* _Work to be completed_: What is the number of lines in the listing that contain "height"? Give that number only.

* _Data in this exercise_:
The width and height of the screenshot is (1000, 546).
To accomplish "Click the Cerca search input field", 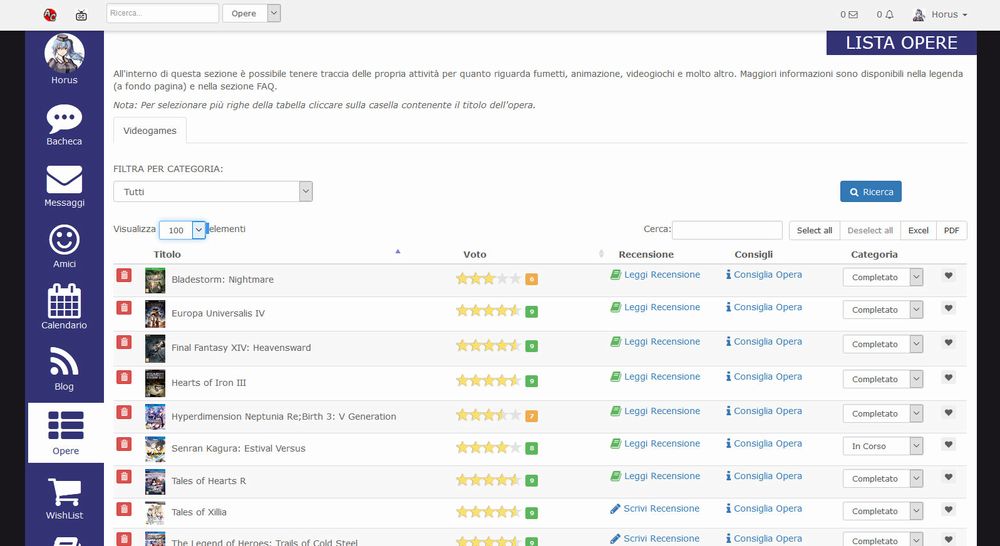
...
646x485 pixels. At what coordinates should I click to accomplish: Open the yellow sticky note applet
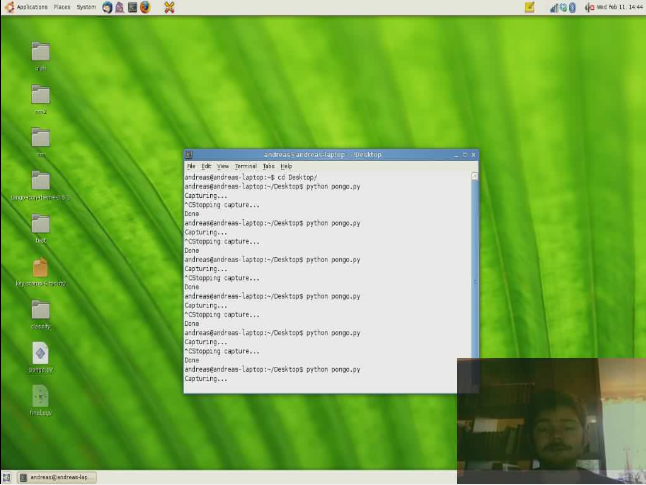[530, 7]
...
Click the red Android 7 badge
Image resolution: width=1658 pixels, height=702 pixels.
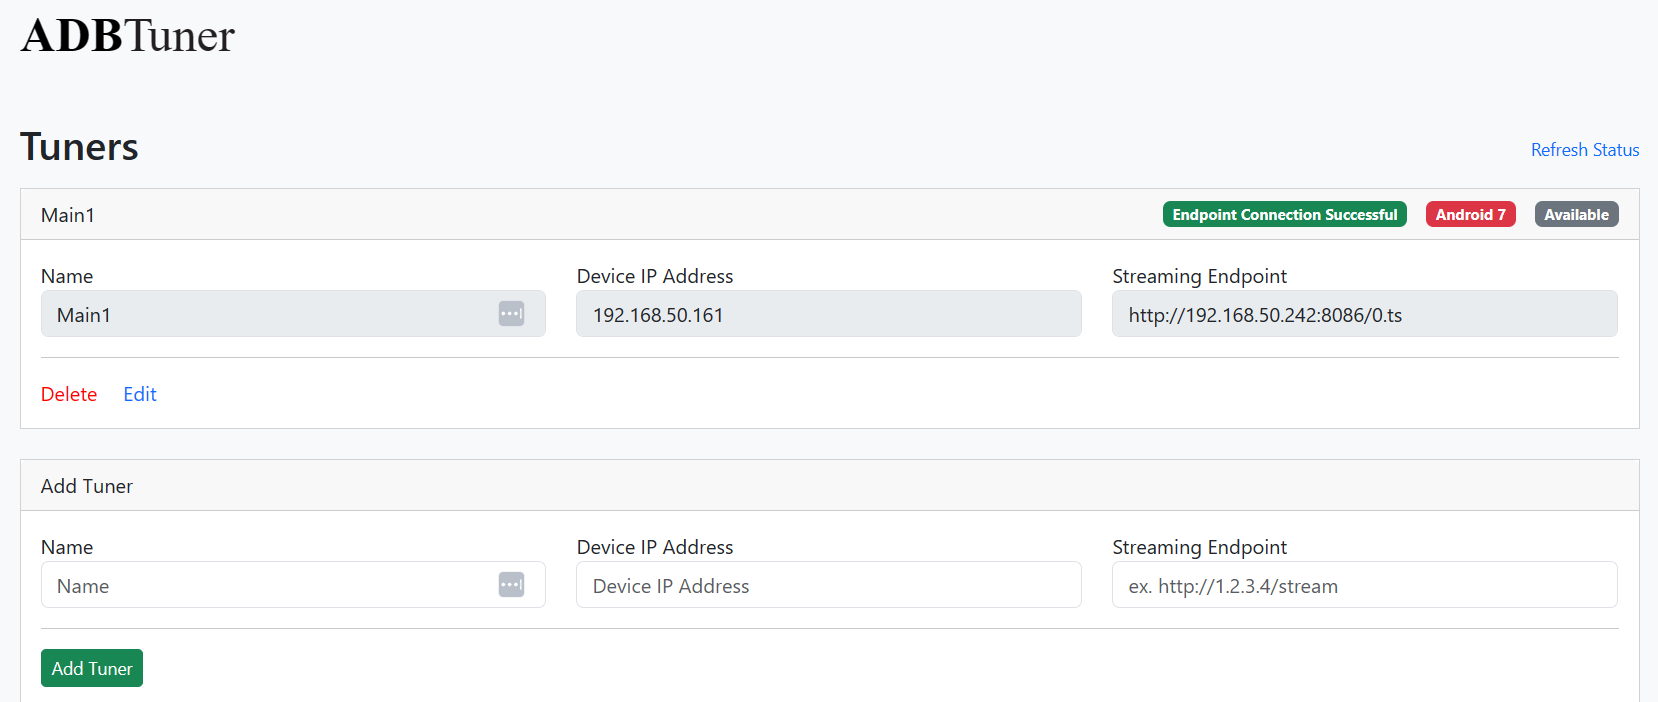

* _Written solution_: 2